Der Sicherheitsexperte Nico Lange von der Münchner Sicherheitskonferenz hat im Zusammenhang mit den Sabotageaktionen in der Ostsee ein schärferes Vorgehen gegen Russland gefordert. Er sagte MDR AKTUELL, die deutschen Behörden täten so, als wüssten sie nicht, wer hinter den Angriffen stecke.
Dabei mache Russland noch nicht mal ein Geheimnis daraus. Lange betonte, Deutschland dürfe sich nicht länger dumm stellen und müsse Sanktionen gegen die russische Schattenflotte erlassen. Daher war es gut, dass es ein Nato-Treffen zu dem Thema gab. Aber "wir müssen uns die Frage stellen: wie wehren wir uns, wie schlagen wir zurück? Sonst wird unsere Infrastruktur immer weiter beschädigt werden", sagt Lange.
Nato verstärkt Patrouillen in Ostsee
Nach dem Vorfall in der Ostsee verstärkt die Nato ihre Patrouillen in der Region unter deutscher Beteiligung. Das Verteidigungsbündnis will mit Kriegsschiffen, Aufklärungsflugzeugen, Satelliten und Drohnen bei der Mission "Baltic Sentry" (etwa: baltischer Wachposten) den Ostseeraum überwachen, erklärte Nato-Generalsekretär Mark Rutte. Zur Zahl der beteiligten Schiffe wollte sich Rutte nicht äußern, um "den Feind nicht noch klüger zu machen, als er ohnehin schon ist".
Auch Deutschland wird sich daran nach den Worten von Bundeskanzler Olaf Scholz beteiligen. Der SPD-Politiker kündigte an, Deutschland werde sich "mit all dem, was wir an Möglichkeiten der Marine haben" an der Mission beteiligen.
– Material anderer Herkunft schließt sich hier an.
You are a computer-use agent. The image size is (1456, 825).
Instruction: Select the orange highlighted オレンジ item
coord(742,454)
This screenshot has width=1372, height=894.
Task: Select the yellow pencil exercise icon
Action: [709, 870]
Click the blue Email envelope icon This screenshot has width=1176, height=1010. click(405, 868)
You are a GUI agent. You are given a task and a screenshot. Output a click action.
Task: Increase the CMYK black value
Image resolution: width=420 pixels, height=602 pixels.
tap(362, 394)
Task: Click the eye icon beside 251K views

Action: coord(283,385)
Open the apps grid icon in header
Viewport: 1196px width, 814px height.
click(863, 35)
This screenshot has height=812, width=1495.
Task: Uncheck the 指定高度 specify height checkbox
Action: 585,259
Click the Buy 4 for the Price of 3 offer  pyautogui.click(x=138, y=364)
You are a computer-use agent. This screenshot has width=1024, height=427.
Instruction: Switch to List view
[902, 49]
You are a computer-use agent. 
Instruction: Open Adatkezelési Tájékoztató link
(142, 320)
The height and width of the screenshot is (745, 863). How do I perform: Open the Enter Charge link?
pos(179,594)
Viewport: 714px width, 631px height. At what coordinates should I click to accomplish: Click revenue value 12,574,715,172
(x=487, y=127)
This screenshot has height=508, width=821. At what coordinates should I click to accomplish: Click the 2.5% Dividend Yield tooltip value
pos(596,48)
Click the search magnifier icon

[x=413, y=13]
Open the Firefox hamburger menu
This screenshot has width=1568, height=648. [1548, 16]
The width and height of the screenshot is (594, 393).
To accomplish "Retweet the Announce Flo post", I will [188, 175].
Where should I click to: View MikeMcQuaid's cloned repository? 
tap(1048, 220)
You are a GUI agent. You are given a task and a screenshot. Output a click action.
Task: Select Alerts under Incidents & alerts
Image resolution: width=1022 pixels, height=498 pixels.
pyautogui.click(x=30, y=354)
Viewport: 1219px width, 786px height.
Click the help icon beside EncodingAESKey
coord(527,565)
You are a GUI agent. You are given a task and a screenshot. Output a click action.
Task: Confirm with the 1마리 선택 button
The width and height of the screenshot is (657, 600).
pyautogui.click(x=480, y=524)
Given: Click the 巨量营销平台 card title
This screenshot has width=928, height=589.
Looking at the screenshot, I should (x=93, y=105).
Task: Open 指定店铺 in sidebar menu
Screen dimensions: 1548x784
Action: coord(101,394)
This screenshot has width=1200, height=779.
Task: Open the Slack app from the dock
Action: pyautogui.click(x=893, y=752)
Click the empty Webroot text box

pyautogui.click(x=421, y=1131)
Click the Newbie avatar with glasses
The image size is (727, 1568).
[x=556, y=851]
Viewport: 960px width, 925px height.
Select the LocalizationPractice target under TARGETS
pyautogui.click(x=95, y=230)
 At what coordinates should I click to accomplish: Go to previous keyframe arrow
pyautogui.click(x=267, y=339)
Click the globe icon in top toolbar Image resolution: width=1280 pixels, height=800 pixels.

Beschädigte Ostsee-Kabel: Vermutung der russischen Sabotage
Seit Beginn des russischen Angriffskriegs gegen die Ukraine im Februar 2022 wurden in der Ostsee mehrfach wichtige Telekommunikations- und Stromkabel beschädigt. In den vergangenen Monaten waren mehrere Daten- und Stromkabel am Boden der Ostsee beschädigt worden. Als mutmaßlicher direkter Verursacher der Kabelschäden gilt die sogenannte Schattenflotte von oft veralteten und unter fremder Flagge fahrenden Schiffen. Mit ihnen will Russland das im Zuge des Ukraine-Kriegs verhängte Öl-Embargo umgehen.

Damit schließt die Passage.